■ **Pedido escrito A**: Traduza para o inglês esta frase do texto citado: "Perceptíveis ou não a um primeiro olhar, sinais são emitidos por crianças que precisam de ajuda."
■ **Pedido escrito B**: Segundo o texto citado, qual é a profissão de Sylvia Nabinger?
■ **Pedido escrito C**: Dê continuidade ao texto citado, sobre o caso de Bernardo, a partir do ponto em que ele termina.

■ **Texto citado**:
ZERO HORA 19 de abril de 2014 | N° 17768
Perceptíveis ou não a um primeiro olhar, sinais são emitidos por crianças que precisam de ajuda. No caso de Bernardo, a carência, o desempenho nos estudos e, principalmente, o depoimento de que era constantemente xingado pela madrasta poderiam ter contribuído para que o desenrolar do problema familiar fosse outro.
O estudante não teria marcas físicas de agressão, mas o semblante e as palavras proferidas até mesmo em frente a uma promotora de Justiça indicavam a realidade que transpassou as paredes da casa e virou de conhecimento dos moradores da cidade de quase 24 mil habitantes.
– O depoimento da criança deve ser levado em consideração. A omissão existiu, o menino pediu ajuda, mas não houve o acompanhamento do caso – avalia a terapeuta de casal e família, Sylvia Nabinger.

■ **Extrato de dados**:
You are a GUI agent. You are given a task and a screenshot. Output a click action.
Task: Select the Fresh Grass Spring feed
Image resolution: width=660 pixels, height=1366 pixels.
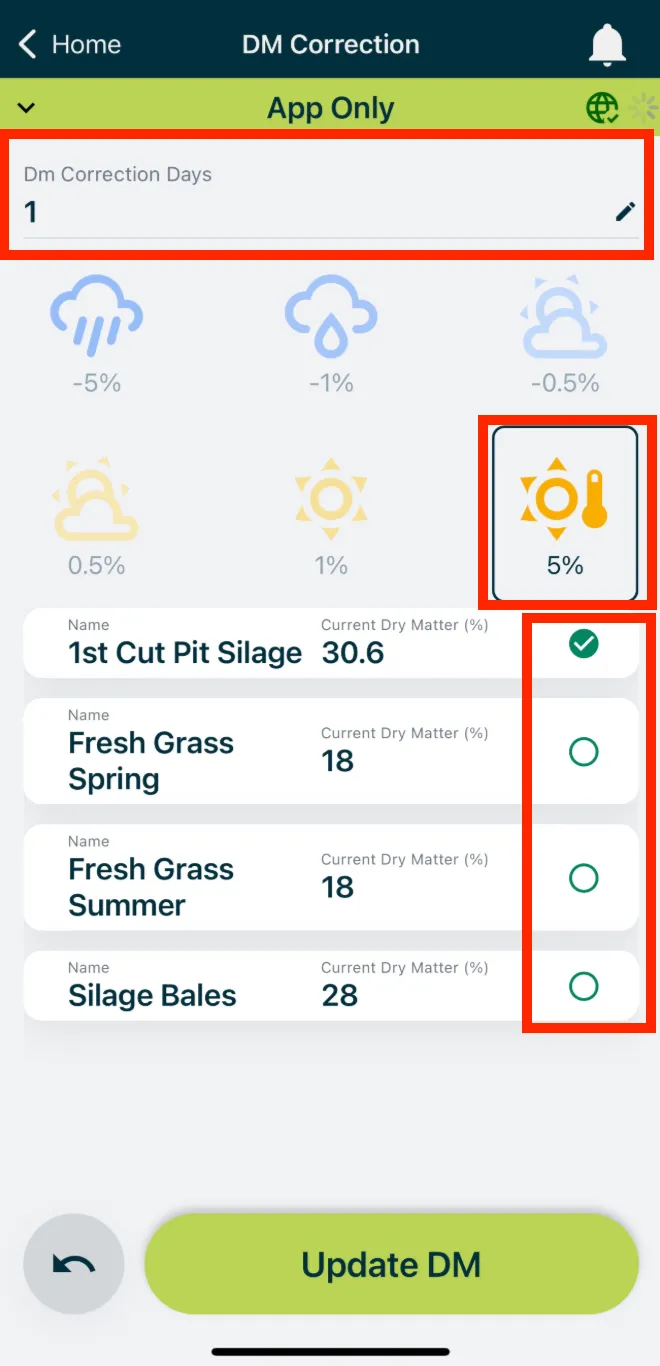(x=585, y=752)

* * *

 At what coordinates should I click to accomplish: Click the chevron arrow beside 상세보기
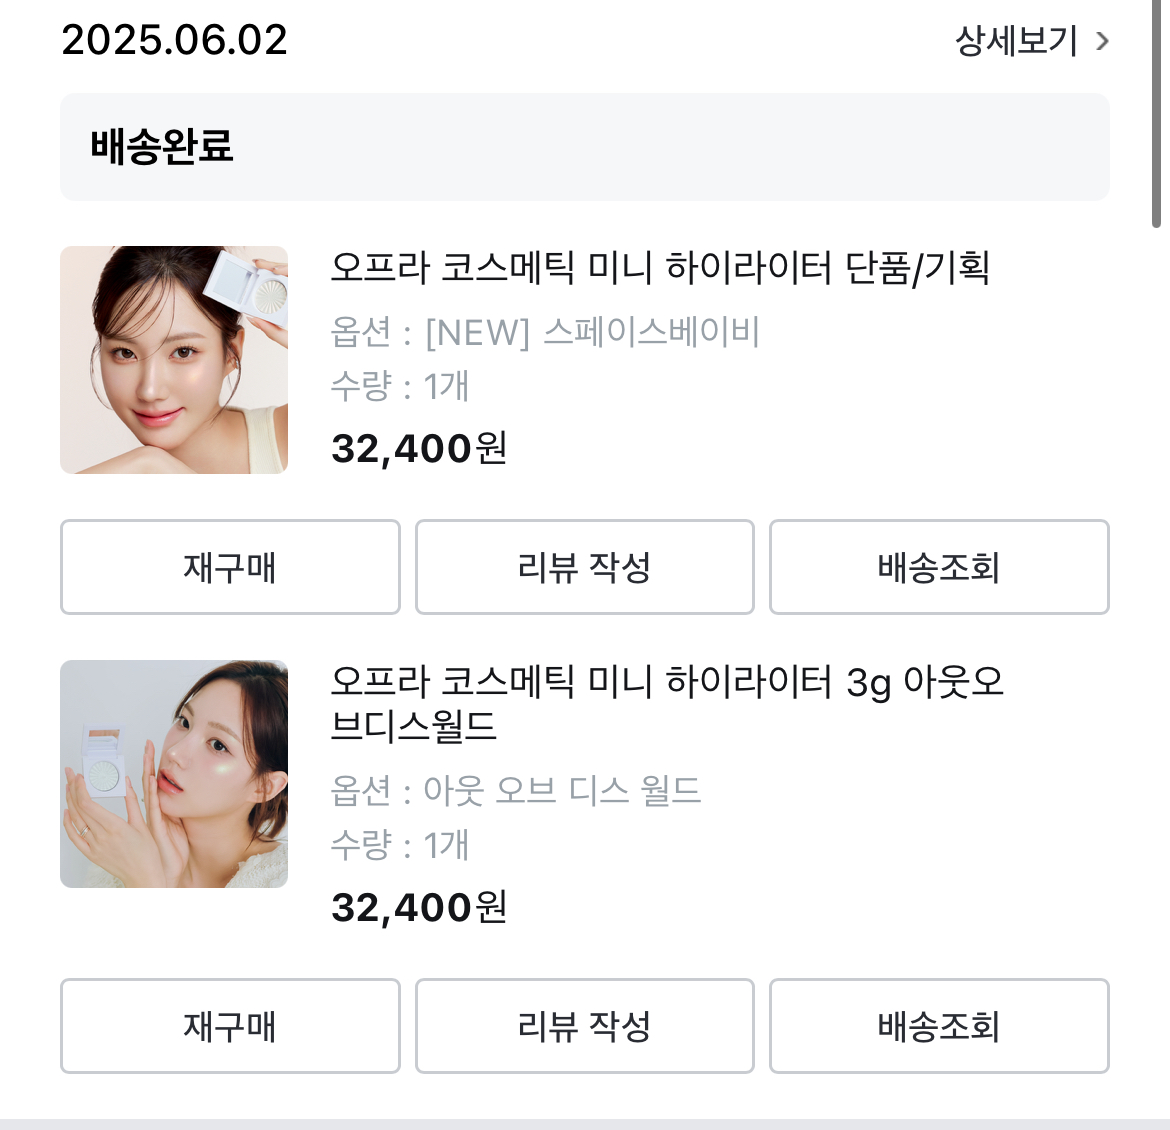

■ **Resultado da tarefa A**: Whether or not they are noticeable at first glance, signs are given off by children who need help.

■ **Resultado da tarefa B**: Terapeuta de casal e família.

■ **Resultado da tarefa C**:
Assistente social aposentada do Juizado da Infância e Juventude, Sylvia indica alguns sinais que podem ser notados nas crianças. No âmbito psicológico, baixo rendimento escolar, relatos de maus-tratos e comportamento apático ou irritadiço servem de alerta de que algo não vai bem.
Já na questão física, a criança em uma situação de negligência dos responsáveis pode apresentar desde falta de higiene e aparência desconfortável, até desnutrição, marcas na pele de mordidas, queimaduras de ferro ou cigarro, e a genitália alterada.
O psiquiatra Luiz Carlos Illafont Coronel salienta que não se deve menosprezar qualquer manifestação de abuso, negligência ou agressão:
– Tem alguma coisa muito errada quando uma criança não pode entrar em casa antes que o pai chegue. Outro exemplo é alguém dizer que vai te matar. Não é normal querer matar uma pessoa. Tem de levar a sério.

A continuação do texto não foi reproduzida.